■ DIRECTIONS FOR THIS TASK ■
For every line in the records below that holds "computer", make a copy.

Dataset entries:

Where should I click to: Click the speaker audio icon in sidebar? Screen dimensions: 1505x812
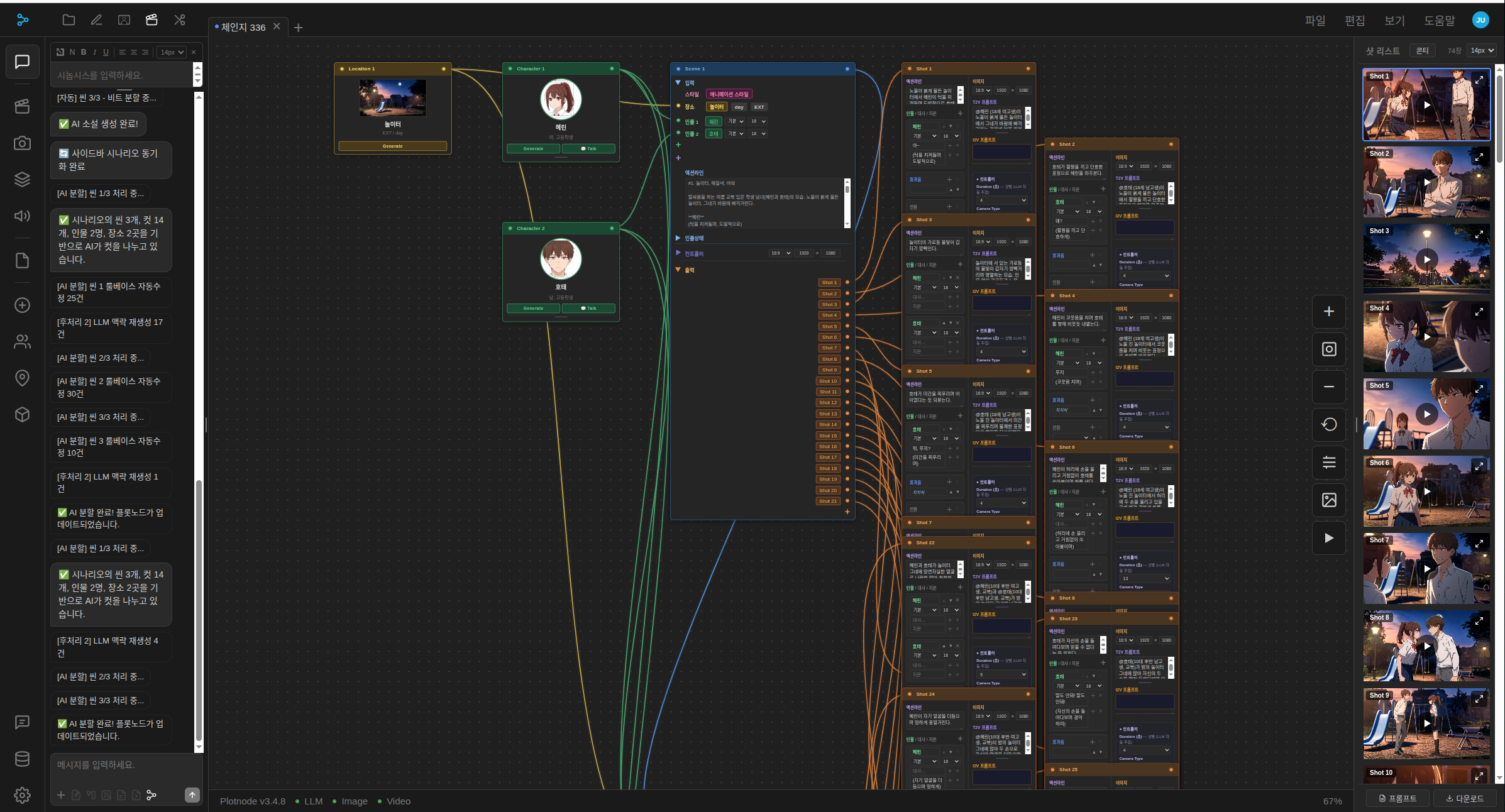pos(23,216)
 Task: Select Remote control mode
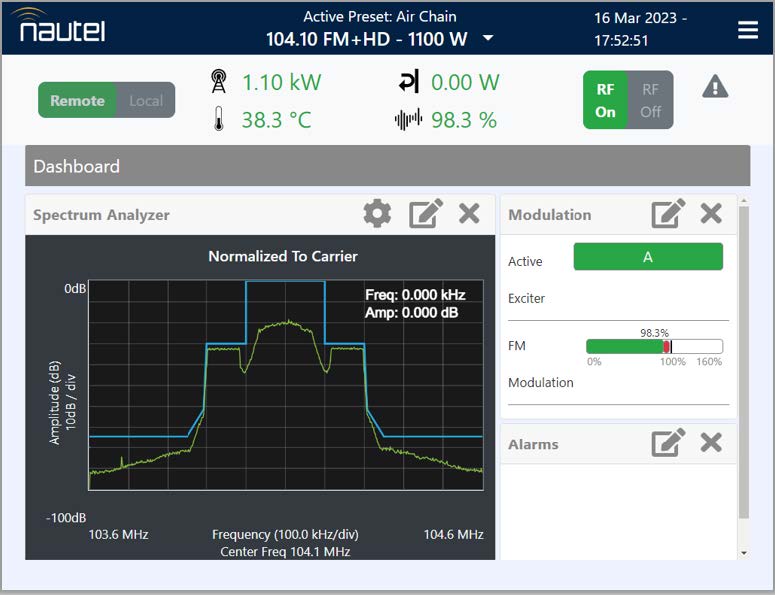point(77,100)
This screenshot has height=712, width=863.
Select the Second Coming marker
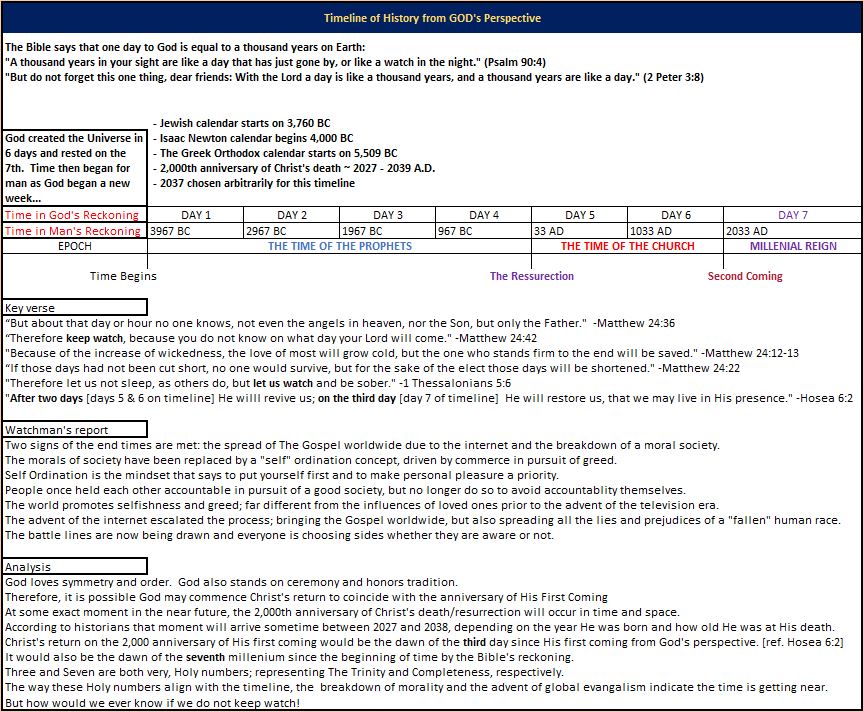(x=745, y=276)
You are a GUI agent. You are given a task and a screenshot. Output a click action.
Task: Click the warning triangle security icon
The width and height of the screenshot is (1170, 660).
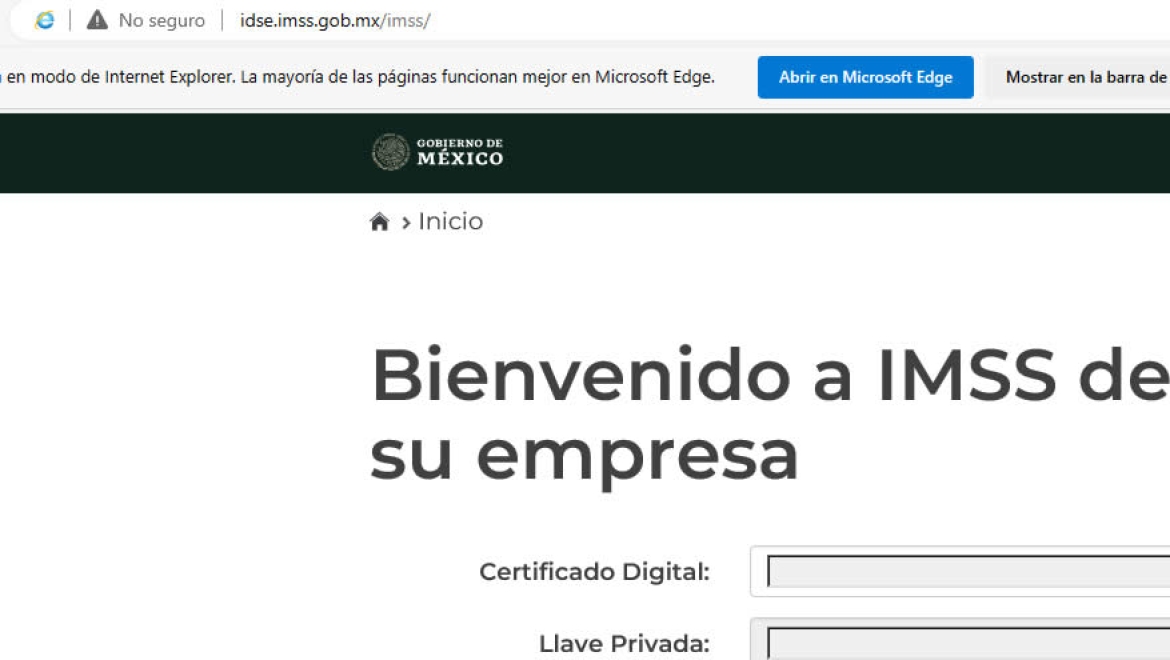[x=97, y=20]
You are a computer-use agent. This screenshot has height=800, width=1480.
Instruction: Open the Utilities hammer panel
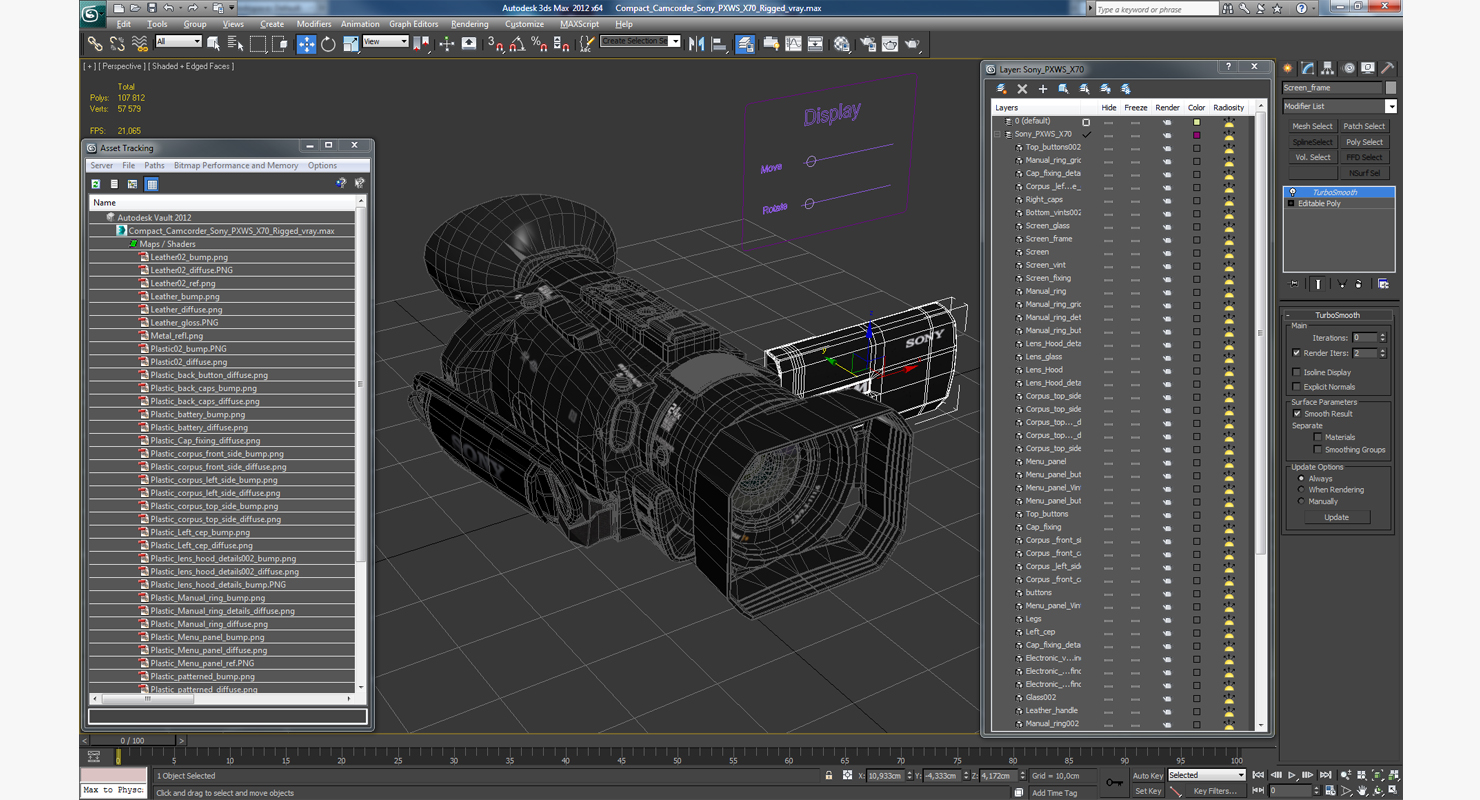[x=1388, y=69]
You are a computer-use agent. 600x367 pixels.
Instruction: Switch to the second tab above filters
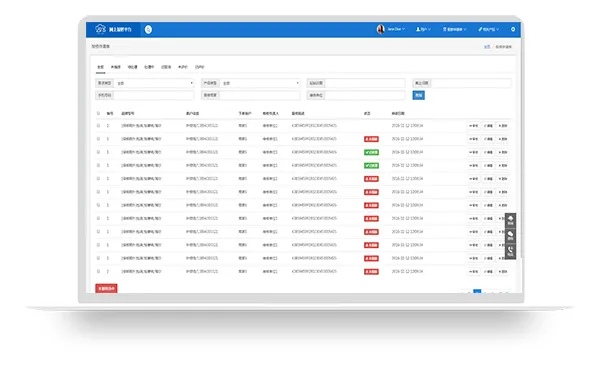pyautogui.click(x=116, y=67)
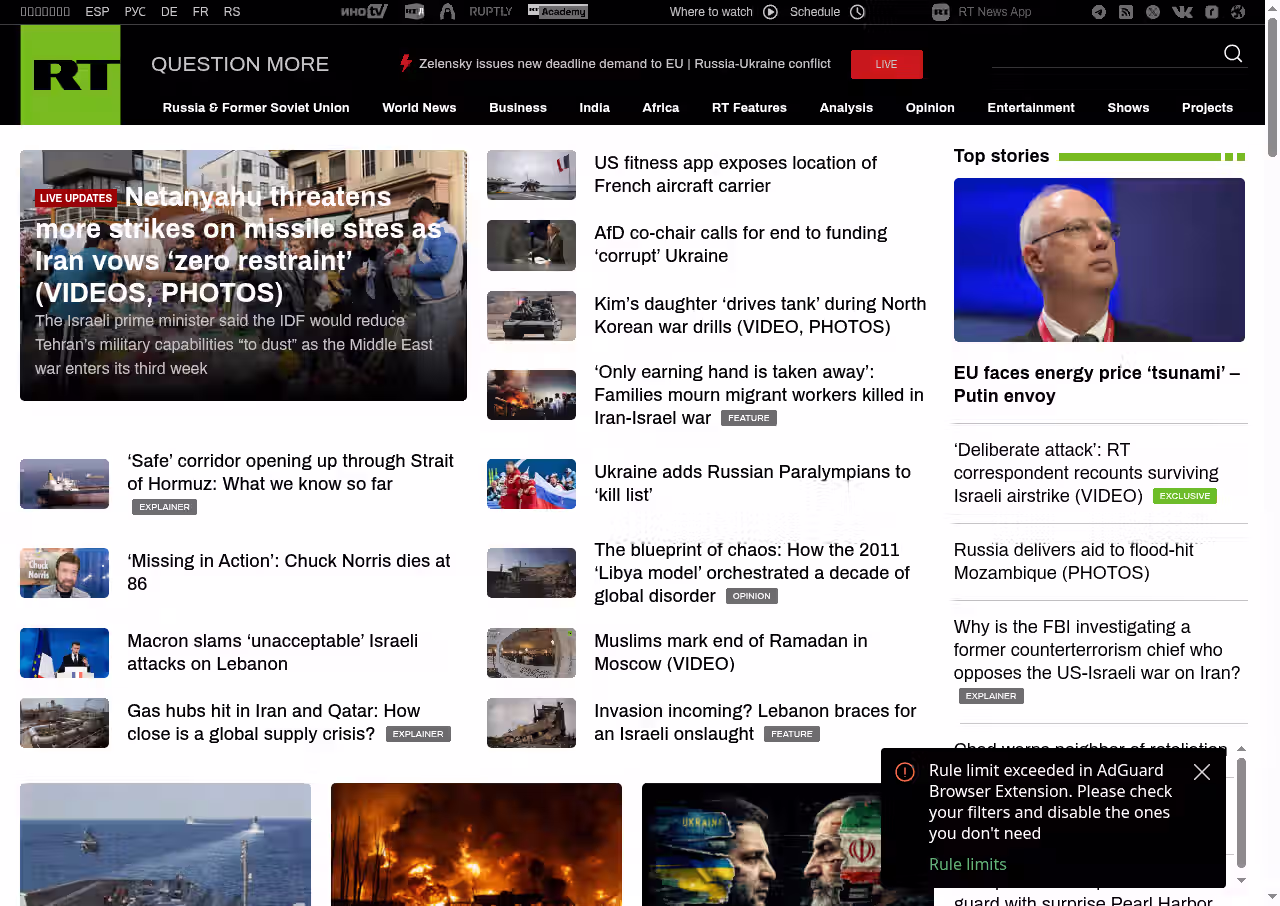1280x906 pixels.
Task: Open the World News menu
Action: click(x=419, y=108)
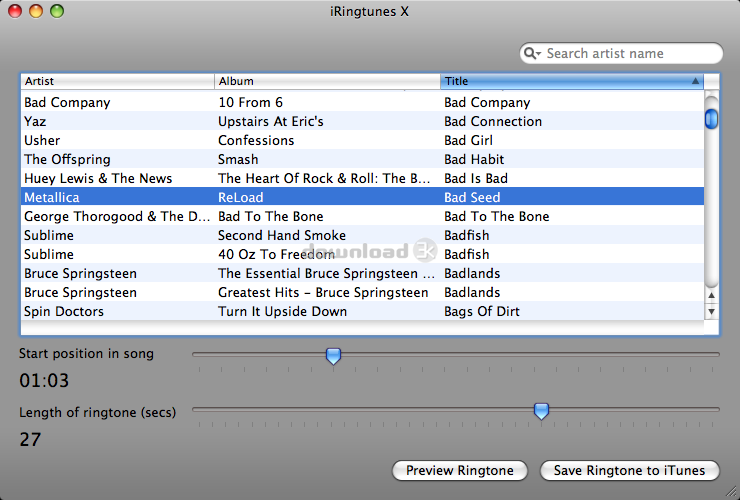This screenshot has width=740, height=500.
Task: Click the Length of ringtone slider thumb
Action: pyautogui.click(x=541, y=411)
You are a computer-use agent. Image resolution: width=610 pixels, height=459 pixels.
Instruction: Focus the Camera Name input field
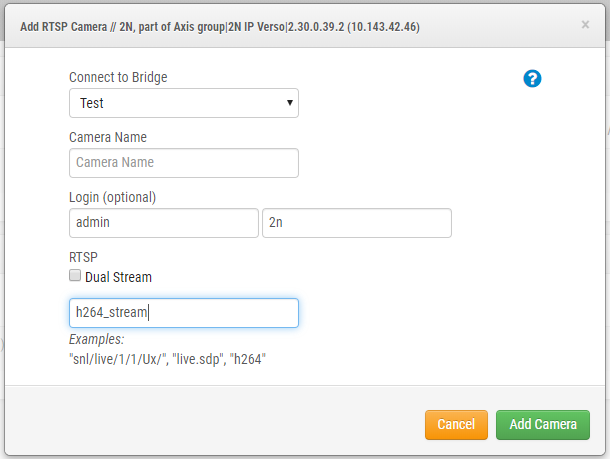183,163
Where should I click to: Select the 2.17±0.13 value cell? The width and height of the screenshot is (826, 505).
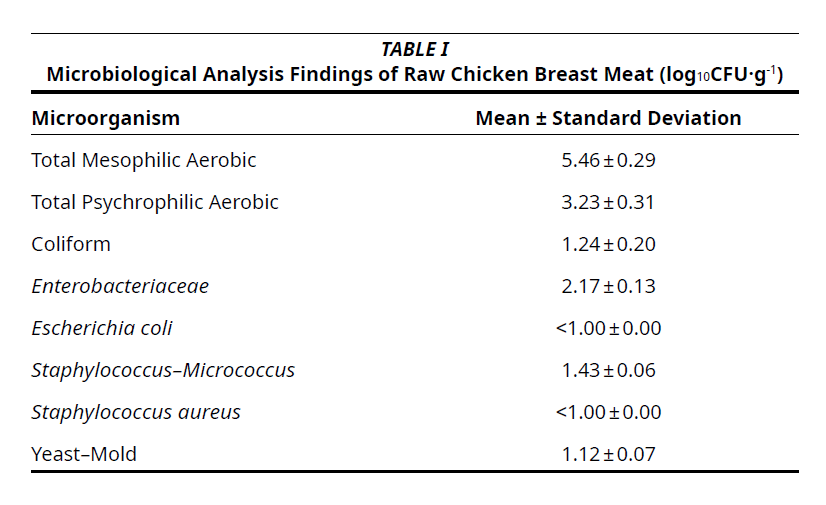click(x=608, y=286)
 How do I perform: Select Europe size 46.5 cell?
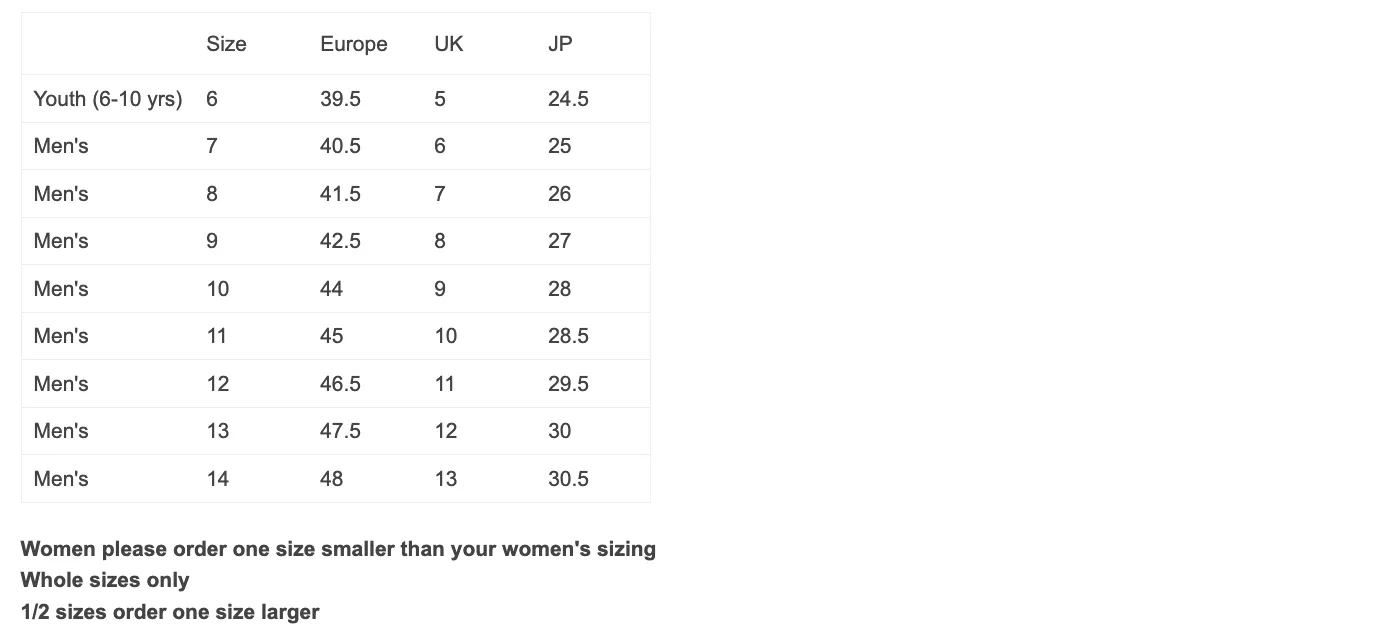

■ TASK OUTPUT ■
You are a computer-use agent. This screenshot has height=800, width=1480.
You are a computer-use agent. 600x367 pixels.
You are a computer-use agent. Image resolution: width=610 pixels, height=459 pixels.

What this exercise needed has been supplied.